Write out all of the entries below word for word.

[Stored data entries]

· · ·

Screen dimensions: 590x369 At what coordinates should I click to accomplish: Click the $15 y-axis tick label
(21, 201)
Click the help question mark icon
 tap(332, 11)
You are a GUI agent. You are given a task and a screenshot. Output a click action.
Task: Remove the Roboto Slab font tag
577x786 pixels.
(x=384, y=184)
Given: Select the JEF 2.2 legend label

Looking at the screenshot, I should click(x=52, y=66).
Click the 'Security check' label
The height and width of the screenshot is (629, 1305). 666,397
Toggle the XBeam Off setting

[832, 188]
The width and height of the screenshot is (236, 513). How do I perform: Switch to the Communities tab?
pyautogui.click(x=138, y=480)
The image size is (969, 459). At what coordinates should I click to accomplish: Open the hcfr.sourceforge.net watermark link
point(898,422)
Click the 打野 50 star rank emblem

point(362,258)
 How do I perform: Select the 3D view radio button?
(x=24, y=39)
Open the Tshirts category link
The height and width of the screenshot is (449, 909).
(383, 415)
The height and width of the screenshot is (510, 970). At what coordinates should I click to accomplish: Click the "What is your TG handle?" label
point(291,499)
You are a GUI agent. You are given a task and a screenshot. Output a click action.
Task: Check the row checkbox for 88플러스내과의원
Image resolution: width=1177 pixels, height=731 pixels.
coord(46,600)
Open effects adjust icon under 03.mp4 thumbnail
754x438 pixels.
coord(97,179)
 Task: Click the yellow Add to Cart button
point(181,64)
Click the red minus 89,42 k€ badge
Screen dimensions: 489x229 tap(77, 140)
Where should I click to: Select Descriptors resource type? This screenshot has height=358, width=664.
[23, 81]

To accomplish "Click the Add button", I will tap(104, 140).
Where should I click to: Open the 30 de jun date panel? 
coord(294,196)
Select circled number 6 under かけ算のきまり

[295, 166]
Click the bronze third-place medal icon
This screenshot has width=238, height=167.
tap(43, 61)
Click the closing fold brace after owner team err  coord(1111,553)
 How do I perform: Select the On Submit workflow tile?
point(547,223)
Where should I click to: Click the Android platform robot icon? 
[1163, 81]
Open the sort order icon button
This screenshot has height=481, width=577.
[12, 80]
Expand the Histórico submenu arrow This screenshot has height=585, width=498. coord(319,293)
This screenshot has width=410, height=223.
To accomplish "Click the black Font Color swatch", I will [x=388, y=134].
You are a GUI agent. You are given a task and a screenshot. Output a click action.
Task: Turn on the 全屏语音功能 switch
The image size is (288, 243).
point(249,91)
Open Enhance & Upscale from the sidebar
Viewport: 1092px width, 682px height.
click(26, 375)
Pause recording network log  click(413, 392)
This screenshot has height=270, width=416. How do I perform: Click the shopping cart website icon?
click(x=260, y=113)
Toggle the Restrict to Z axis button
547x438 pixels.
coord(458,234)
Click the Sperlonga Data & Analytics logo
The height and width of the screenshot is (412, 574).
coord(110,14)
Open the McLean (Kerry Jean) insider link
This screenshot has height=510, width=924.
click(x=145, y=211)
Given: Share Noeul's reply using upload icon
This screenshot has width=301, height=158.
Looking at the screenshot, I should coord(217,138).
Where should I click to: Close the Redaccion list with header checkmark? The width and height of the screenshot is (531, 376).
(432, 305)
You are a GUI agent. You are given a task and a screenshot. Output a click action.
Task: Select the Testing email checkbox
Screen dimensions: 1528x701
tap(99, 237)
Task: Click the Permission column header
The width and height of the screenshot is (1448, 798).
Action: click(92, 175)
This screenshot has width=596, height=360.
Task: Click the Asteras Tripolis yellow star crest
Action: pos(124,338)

· · ·

§ Finished task
Screen dimensions: 590x369 At what coordinates should I click to accomplish: Click the $15 y-axis tick label
(21, 201)
Click the help question mark icon
 tap(332, 11)
You are a GUI agent. You are given a task and a screenshot. Output a click action.
Task: Remove the Roboto Slab font tag
577x786 pixels.
(x=384, y=184)
Given: Select the JEF 2.2 legend label

Looking at the screenshot, I should click(x=52, y=66).
Click the 'Security check' label
The height and width of the screenshot is (629, 1305). 666,397
Toggle the XBeam Off setting

[832, 188]
The width and height of the screenshot is (236, 513). How do I perform: Switch to the Communities tab?
pyautogui.click(x=138, y=480)
The image size is (969, 459). At what coordinates should I click to accomplish: Open the hcfr.sourceforge.net watermark link
point(898,422)
Click the 打野 50 star rank emblem

point(362,258)
 How do I perform: Select the 3D view radio button?
(x=24, y=39)
Open the Tshirts category link
The height and width of the screenshot is (449, 909).
(383, 415)
The height and width of the screenshot is (510, 970). At what coordinates should I click to accomplish: Click the "What is your TG handle?" label
point(291,499)
You are a GUI agent. You are given a task and a screenshot. Output a click action.
Task: Check the row checkbox for 88플러스내과의원
Image resolution: width=1177 pixels, height=731 pixels.
coord(46,600)
Open effects adjust icon under 03.mp4 thumbnail
754x438 pixels.
coord(97,179)
 Task: Click the yellow Add to Cart button
point(181,64)
Click the red minus 89,42 k€ badge
Screen dimensions: 489x229 tap(77, 140)
Where should I click to: Select Descriptors resource type? This screenshot has height=358, width=664.
[23, 81]

To accomplish "Click the Add button", I will tap(104, 140).
Where should I click to: Open the 30 de jun date panel? 
coord(294,196)
Select circled number 6 under かけ算のきまり

[295, 166]
Click the bronze third-place medal icon
This screenshot has width=238, height=167.
tap(43, 61)
Click the closing fold brace after owner team err  coord(1111,553)
 How do I perform: Select the On Submit workflow tile?
point(547,223)
Where should I click to: Click the Android platform robot icon? 
[1163, 81]
Open the sort order icon button
This screenshot has height=481, width=577.
[12, 80]
Expand the Histórico submenu arrow This screenshot has height=585, width=498. coord(319,293)
This screenshot has width=410, height=223.
To accomplish "Click the black Font Color swatch", I will [x=388, y=134].
You are a GUI agent. You are given a task and a screenshot. Output a click action.
Task: Turn on the 全屏语音功能 switch
The image size is (288, 243).
point(249,91)
Open Enhance & Upscale from the sidebar
Viewport: 1092px width, 682px height.
click(26, 375)
Pause recording network log  click(413, 392)
This screenshot has height=270, width=416. How do I perform: Click the shopping cart website icon?
click(x=260, y=113)
Toggle the Restrict to Z axis button
547x438 pixels.
coord(458,234)
Click the Sperlonga Data & Analytics logo
The height and width of the screenshot is (412, 574).
coord(110,14)
Open the McLean (Kerry Jean) insider link
This screenshot has height=510, width=924.
click(x=145, y=211)
Given: Share Noeul's reply using upload icon
This screenshot has width=301, height=158.
Looking at the screenshot, I should coord(217,138).
Where should I click to: Close the Redaccion list with header checkmark? The width and height of the screenshot is (531, 376).
(432, 305)
You are a GUI agent. You are given a task and a screenshot. Output a click action.
Task: Select the Testing email checkbox
Screen dimensions: 1528x701
tap(99, 237)
Task: Click the Permission column header
The width and height of the screenshot is (1448, 798).
Action: click(92, 175)
This screenshot has width=596, height=360.
Task: Click the Asteras Tripolis yellow star crest
Action: pos(124,338)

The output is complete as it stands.